**Aim**
Rewrite the entries from the line that has "The image size" through the last line, changing "Open" to "Expand" and keeping everything else the same. Leave the pictures out of your answer.

>> START Provided records

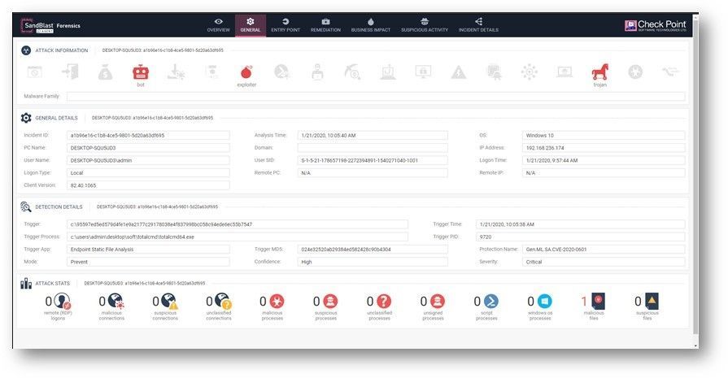
Task: Click the unclassified processes question icon
Action: tap(384, 302)
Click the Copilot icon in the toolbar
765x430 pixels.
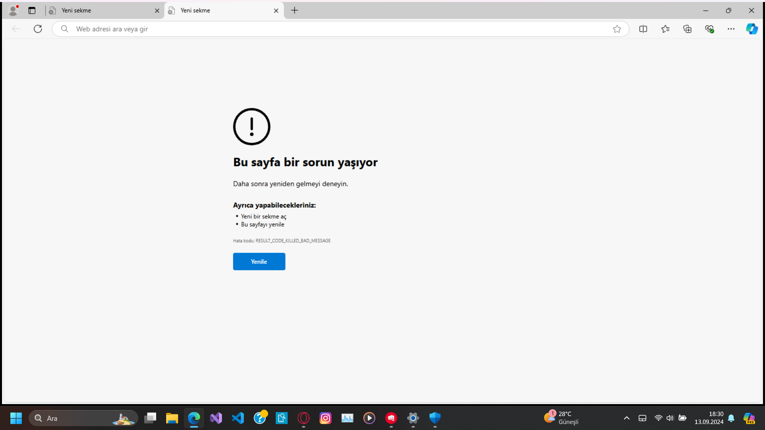coord(751,29)
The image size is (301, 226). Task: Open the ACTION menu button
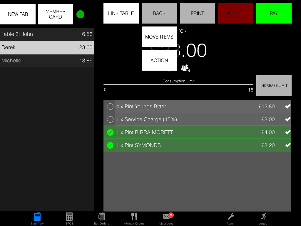click(159, 60)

>> END Provided records

**Answer for this exercise**
The image size is (301, 226). Task: Expand the ACTION menu button
click(159, 60)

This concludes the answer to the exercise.